In Sydney, the renowned Watters Gallery announced it would be closing its doors in December 2018. The gallery which has been run by its original directors since 1964, issued a statement: “We’ve discovered that our energies have not really been great enough for the demands of the art world we find ourselves in”. Last year, New York’s respected dealer of 27 years, Andrea Rosen shocked the art world that she was also closing her gallery space in Chelsea and said: “I will no longer have a typical permanent public space and therefore no longer represent living artists”.
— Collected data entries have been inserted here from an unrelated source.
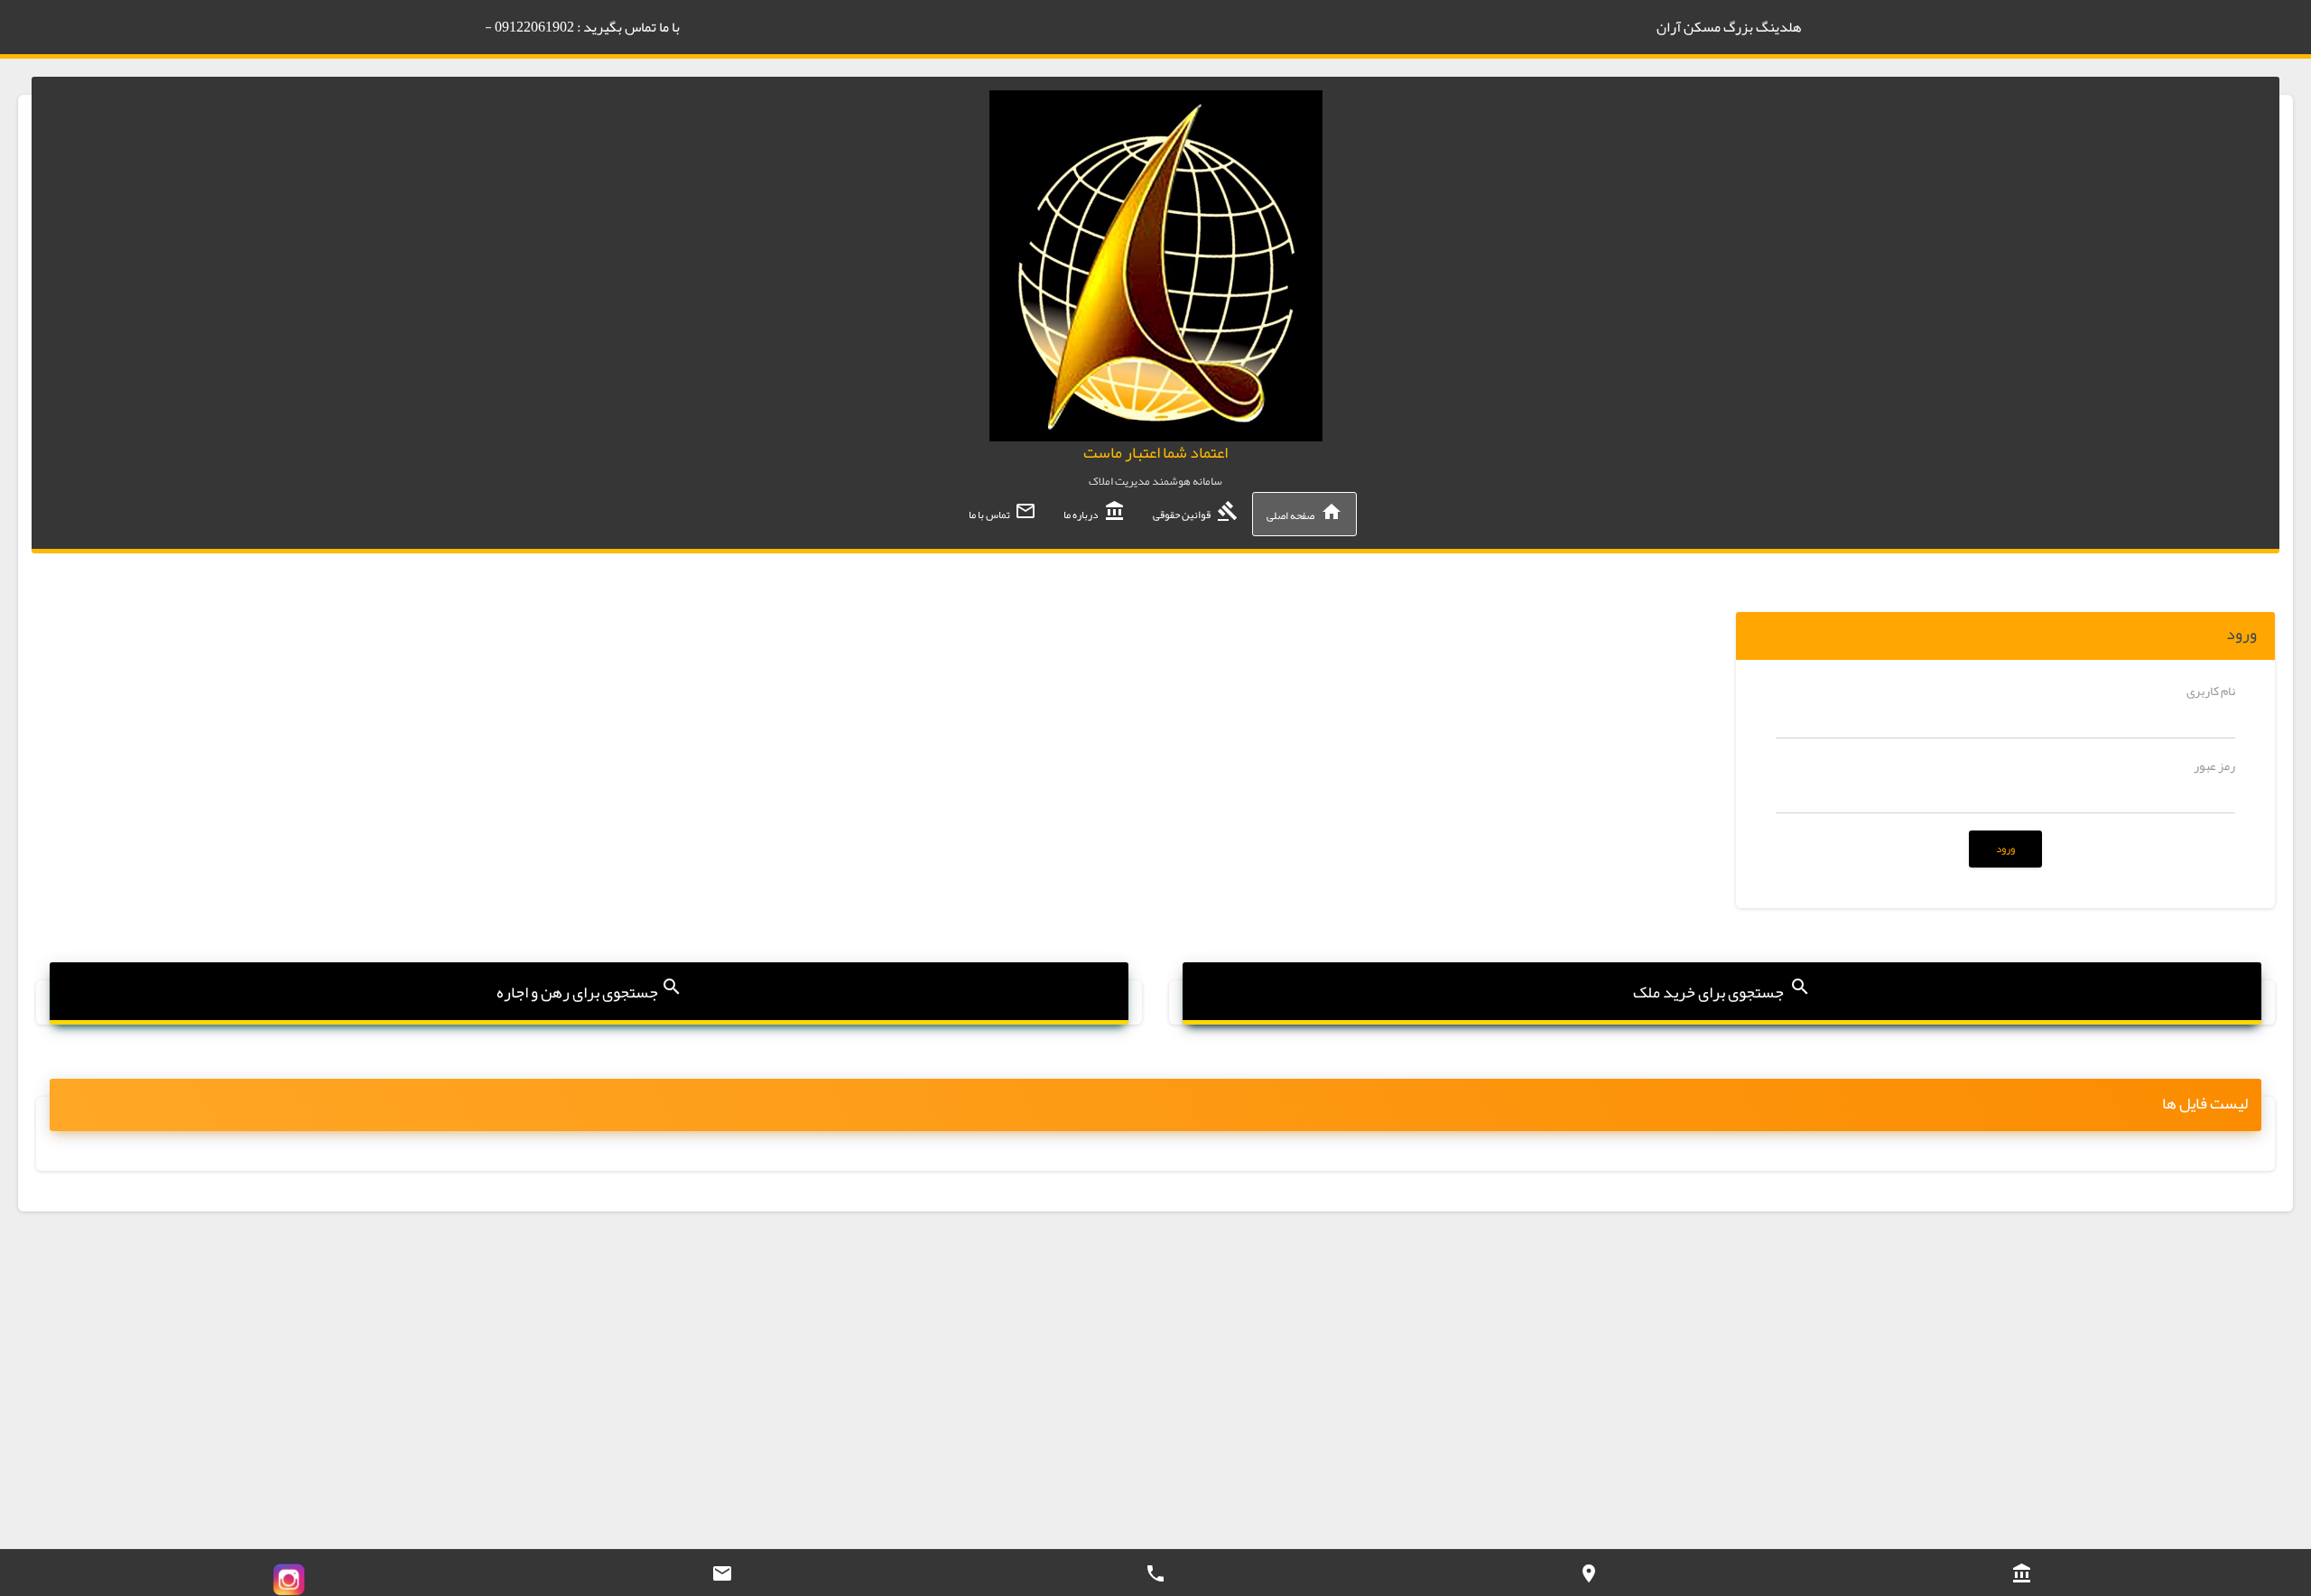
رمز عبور (2214, 765)
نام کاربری (2210, 691)
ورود (2005, 848)
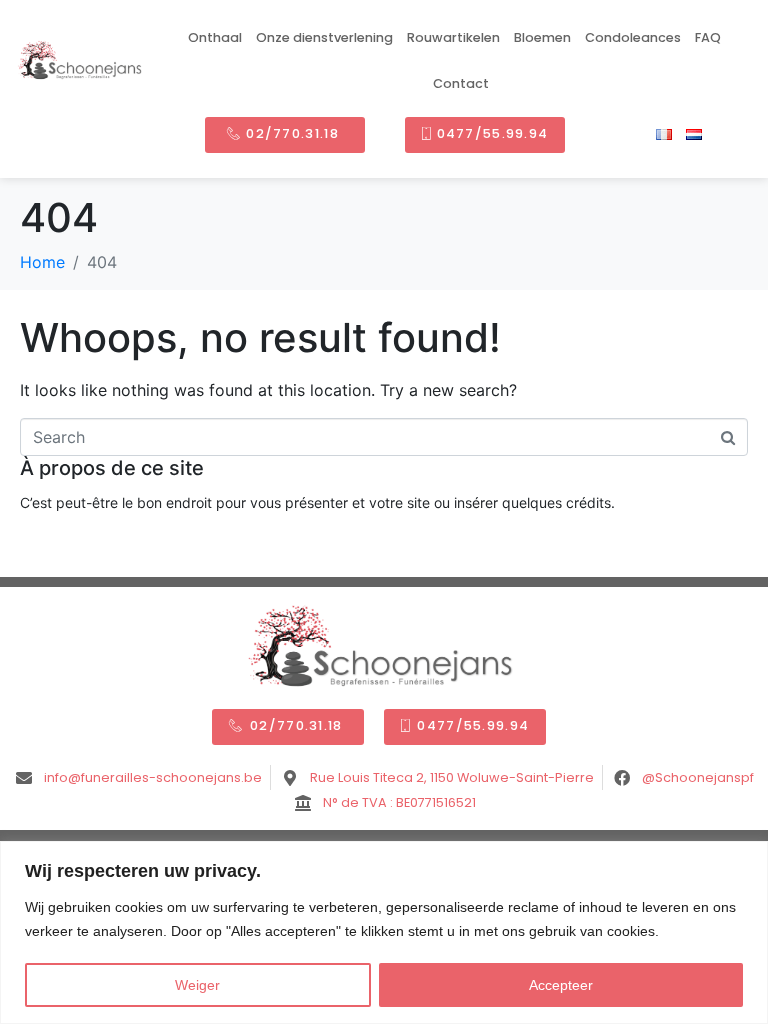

Has the “art world” changed so significantly that it’s barely recognizable by art market pioneers?
Who Is to Blame?
Finding new talent is certainly not the issue as galleries receive more portfolios that they can keep up with. And according to Statista, an estimated USD $150 billion are spent by consumers in the art market each year. If the art business is booming, then why are many galleries barely scraping by?
The downfall of the art gallery industry has been blamed on everything from ever-rising high rent prices in most art cities, merciless competitions of mega galleries, to artists taking control of their own self marketing and branding through plethora of social media outlets, practically eliminating the middleman in art sales channels. Moreover, many small and medium size gallery owners say they’ve lost much of their clientele to a global expansion of art fairs and alternative locations such as the online art spaces.
The truth is that while technology and the Internet have connected us more than ever, it’s also changed the way that people discover art. It’s also changing the way we buy art.
Will the Digital World Take Over?
According to the recent Hiscox Online Art Trade Report 2018, online art market sales are up 12% from the year before, reaching an estimated $4.22 billion. The use of mobile devices to buy art has also increased significantly, rising from 4% in 2015 to 20% in 2018.
Not only is the art market leaving many galleries in the dust as they move their business online, but even payment methods have evolved. Almost a year ago, London’s Dadiani Gallery became the first gallery in Britain to accept cryptocurrencies such as Bitcoin for works of art. And in January 2018, Paddle8 received funding to help it expand cryptocurrency capabilities for online auctions.
Will the online businesses and digital galleries take over? Will a time come when artwork will merely be housed in warehouses until they are bought in online auctions, like the world of Amazon for everything we would ever need nowadays?
Will the art market ecosystem change so dramatically that we will ultimately witness the end of traditional galleries?